Desde cedo, as crianças dominam a auto-medicação usando raízes silvestres. É a alternativa face à inexistência de um posto de saúde e à escassez de dinheiro para pagar um enfermeiro particular pelo tratamento. “Quase todos os recém-nascidos faleceram este ano, só na sede da Ombala. Até agora, o número total é de 17 óbitos, dos zero aos 2 anos e meio”, revelaram alguns líderes da comunidade. A fonte de água para o consumo é um dilema: todo o mundo sabe que é antiga e tem bichos, incluindo cobras, mas não existe outra alternativa.

A única escola foi construída por uma ONG, em 1996, e a sua cobertura foi saqueada durante o conflito armado. Nela, três professores atendem 300 crianças, da iniciação à segunda classe, sendo parte considerável dos alunos maiores de 14 anos. Os que passam para a 3ª classe enfrentam sete quilómetros a pé para chegarem à escola na sede da comuna de Sambo.

O consumo excessivo do kaporroto, aguardente produzido localmente, é companhia dos adultos às tardes, distraindo uns e fazendo brigar outros. Bebe-se mais do que se come. Pelas manhãs, o movimento das crianças divide-se em dois galhos: umas indo à lavra, outras para a escola. Destinos diferentes, mas algo em comum: todas cheias de feridas de bitacaias e suas roupas de tão sujas e rotas (na vida real) até parecem indumentárias de teatro comunitário.

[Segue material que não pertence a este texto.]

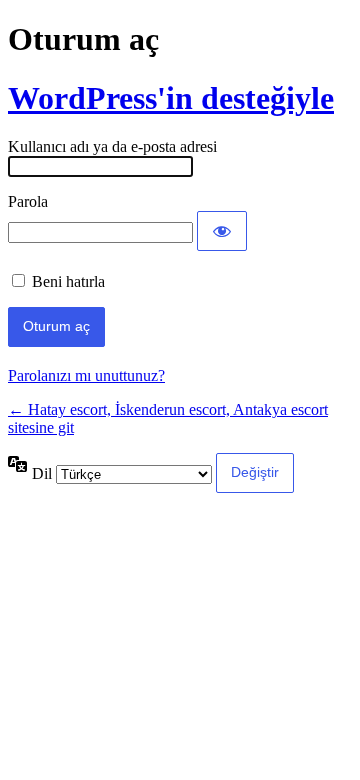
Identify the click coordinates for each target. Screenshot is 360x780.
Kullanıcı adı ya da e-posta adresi (112, 146)
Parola (28, 201)
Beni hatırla (68, 281)
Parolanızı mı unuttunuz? (86, 375)
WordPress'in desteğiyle (171, 98)
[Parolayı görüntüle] (222, 231)
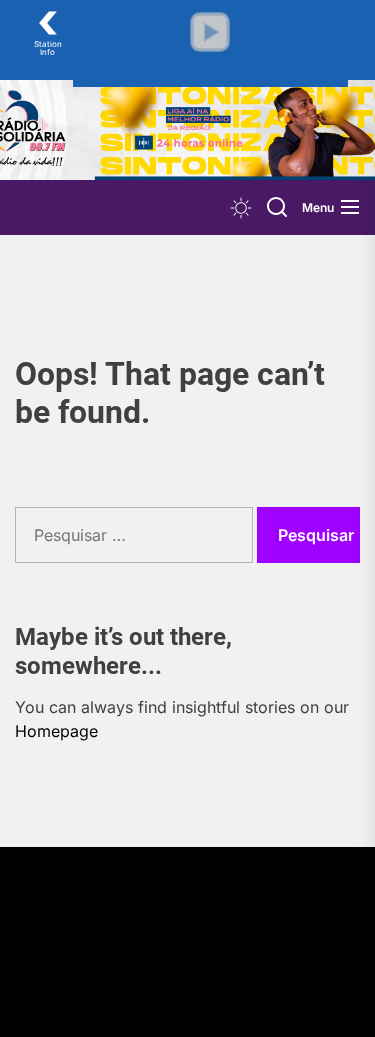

Se o Mpla é o único partido na zona, a igreja católica ganha concorrente, a adventista, que já tem um fiel dedicado (a aldeia tem mais de 200 homens). Mas a última campanha de evangelização dos adventistas provenientes do Huambo, durante um fim-de-semana, deu mais pontos aos católicos, de si já líderes das simpatias em função de alguma caridade recente aos órfãos e vulneráveis: tudo porque, no culto, um visitante terá dito que “os irmãos que adoram no domingo, adoram no mesmo dia que os palhaços”, o que ofendeu até as autoridades locais. Nos finais de semana o futebol é rei, sem técnica, táctica e onde ninguém sabe perder; mas vale a intenção: “assim as crianças se distraem das makas da guerra… e nós também”.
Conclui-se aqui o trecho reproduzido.